UPMC Study Explores Ingesting Amniotic Fluid in Premature Mice
University of Pittsburgh Medical Center's Children's Hospital doctor David Hackam conducted a 34-week study on mice that could be a breakthrough for the cause, treatment, and prevention of necrotizing enterocolitis, or NEC, a disease in which the intestines die in babies born prematurely. Hackam's findings, published in the Proceedings of the National Academy of Sciences, show that when premature baby mice were fed amniotic fluid, it reduced the risk of NEC.
Hackam has been with Children's Hospital of Pittsburgh since 2000. He said current treatments for NEC are mostly inadequate. NEC occurs in about 10% of premature babies, and of those, 25% will die. 50% of babies with NEC require operation, but Hackam said only half of those patients will make it.
Hackam said a premature baby with NEC seems fine in the Intensive Care Unit, but after 2-3 weeks, abnormal symptoms arise.
"They'll stop tolerating their feeds. Their belly will become a little distended. Their stools will become a little bloody, and then they start to get really sick," Hackam said. "By about 24 hours they're either dying or even dead."
Hackam said his study offers a new insight on why babies are at risk to developing NEC and offers a way to potentially prevent and treat the condition.
"When we fed amniotic fluid to mice that we'd rendered premature, we found that the mice were protected from getting NEC," Hackam said.
Hackam said one of the possible issues in proposing trials of the treatment with human babies could be the "ick" factor, but argues the treatment would be something that naturally occurs in the womb.

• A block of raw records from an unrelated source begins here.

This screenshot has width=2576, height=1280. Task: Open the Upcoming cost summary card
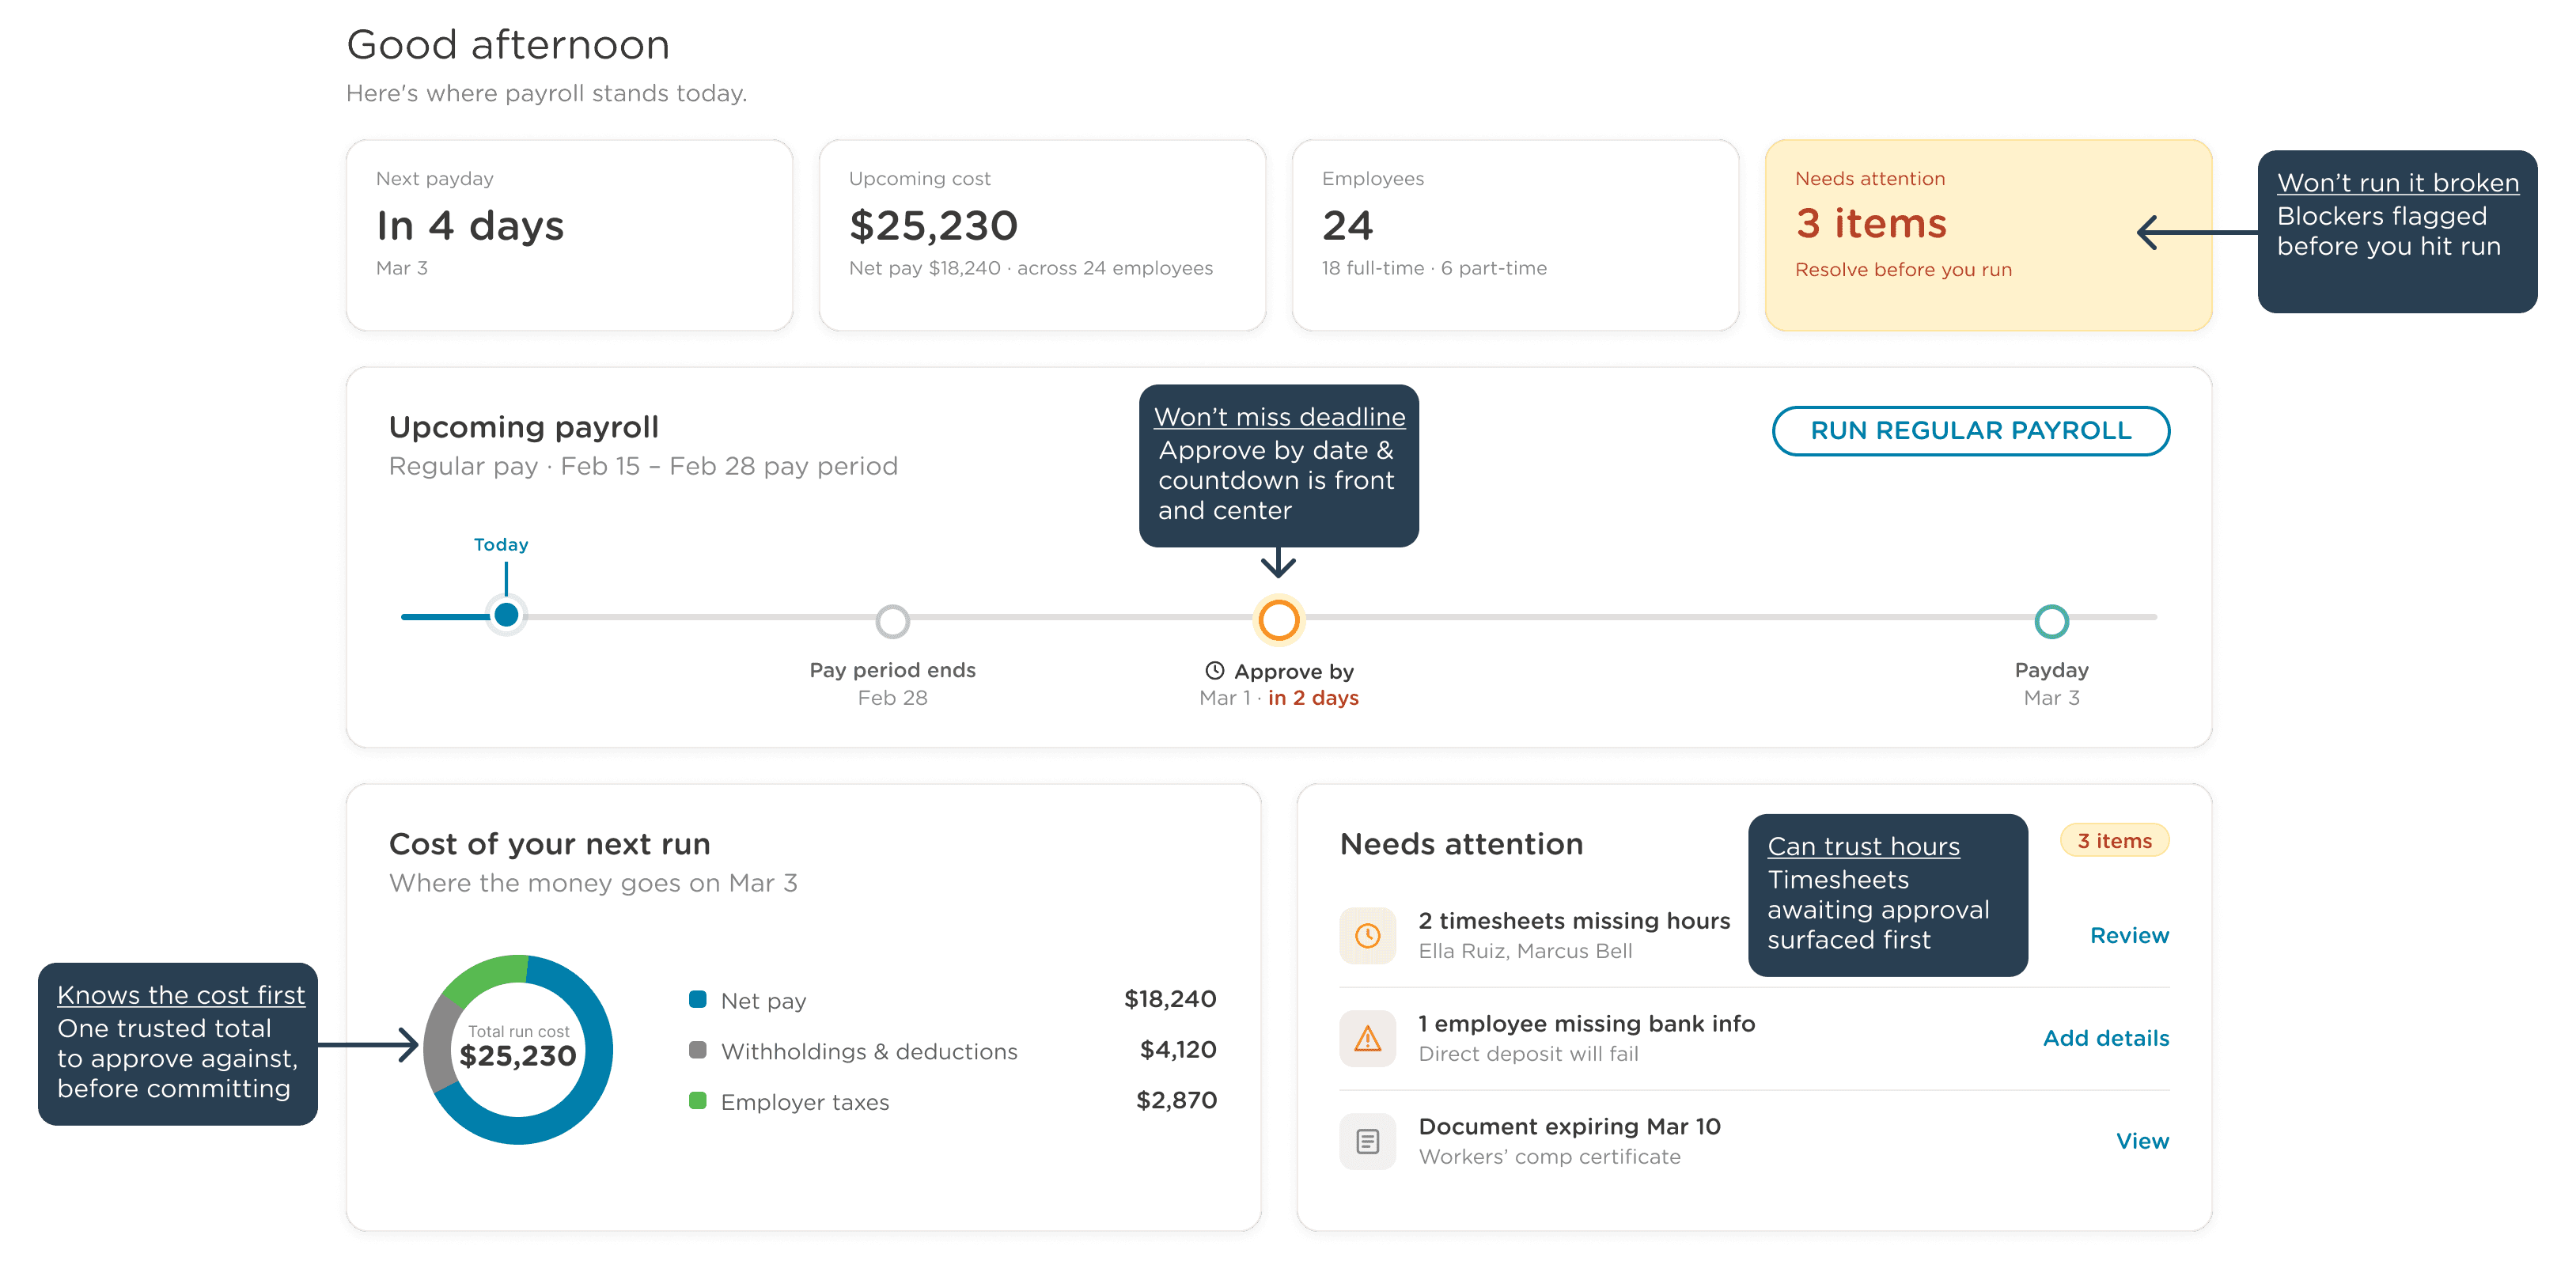click(1042, 235)
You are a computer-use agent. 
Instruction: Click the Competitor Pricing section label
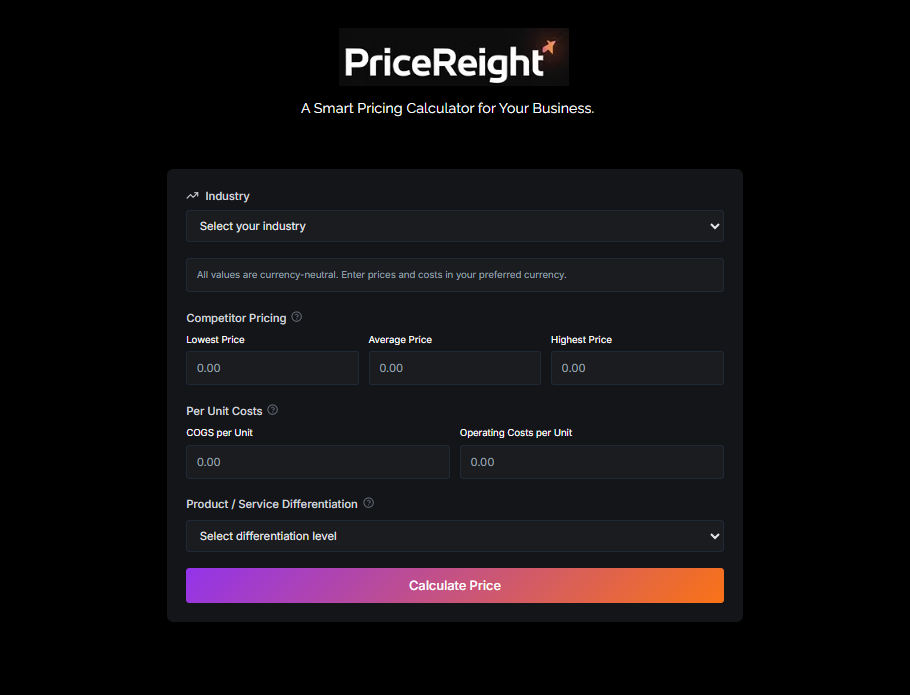pyautogui.click(x=235, y=317)
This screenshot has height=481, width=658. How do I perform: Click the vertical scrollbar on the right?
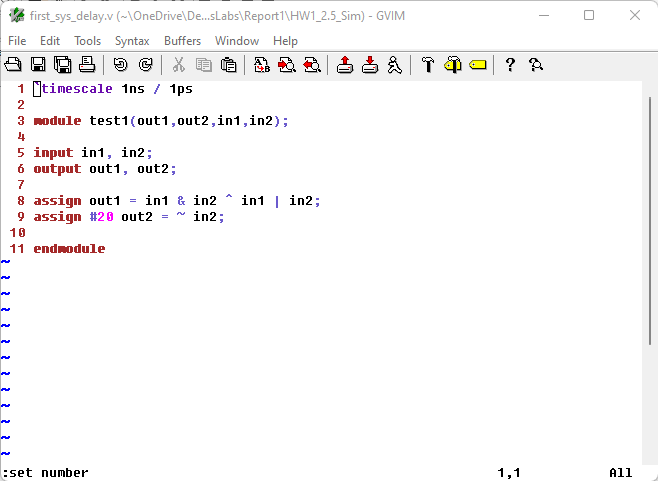click(x=649, y=270)
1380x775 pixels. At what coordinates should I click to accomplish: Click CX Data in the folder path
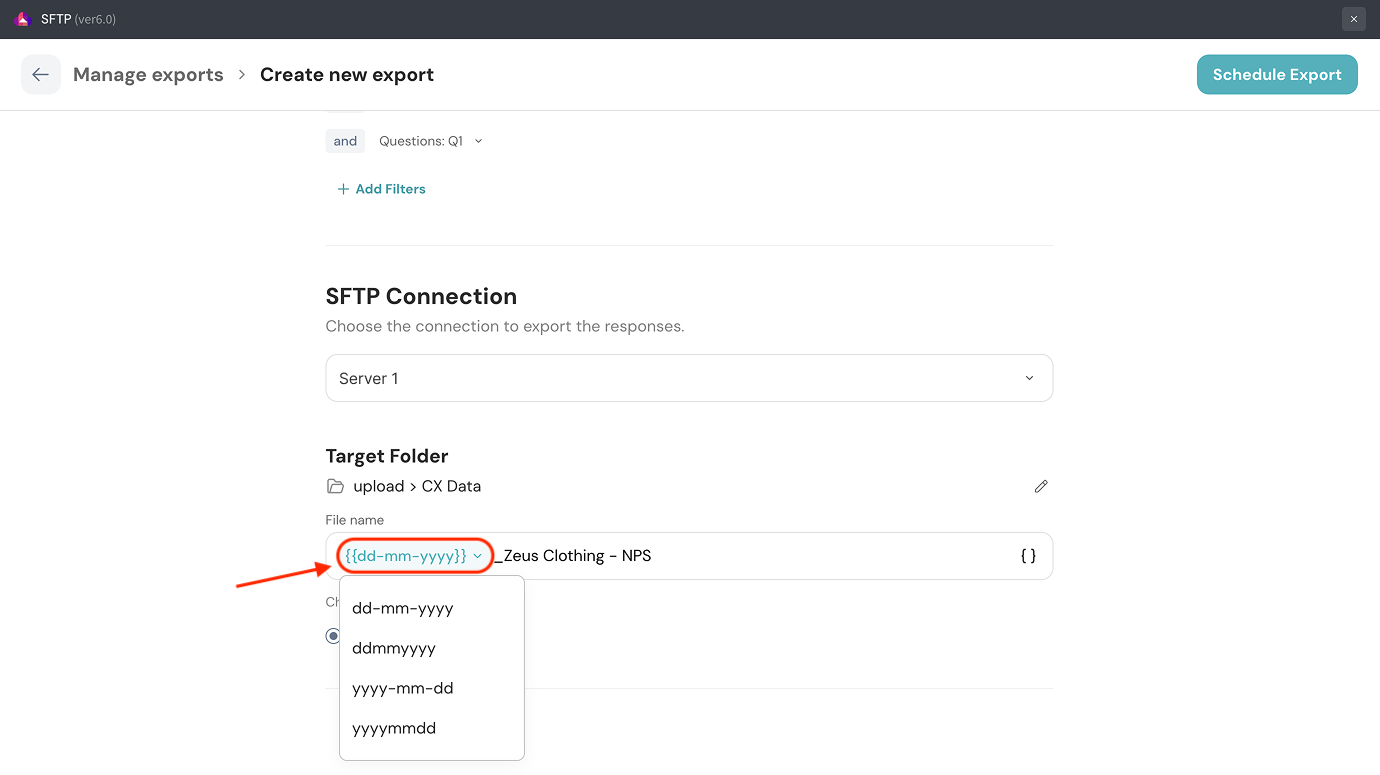451,487
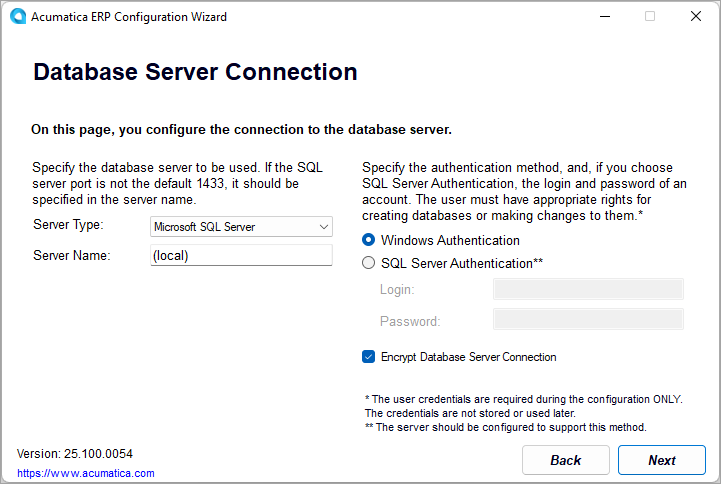Click the Server Type label
Viewport: 721px width, 484px height.
coord(68,225)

"They drink this amniotic fluid. It bathes their gut," Hackam said. "The premature baby is constantly swimming in amniotic fluid, and the baby is swallowing the amniotic fluid all the time, and if the premie comes out, they lose that amniotic fluid."
Before doing any human trials Hackam said they would go through the necessary regulations and make sure they have buy-in from doctors who take care of premature babies, make sure the procedures are safe, and take it to the Institutional Review Board that consists of doctors along with community people.
Hackam said if trials are allowed, the amniotic fluid would be collected at the time of premature birth instead of being discarded with the afterbirth material. He said it would be similar to banking umbilical cord blood for individual babies.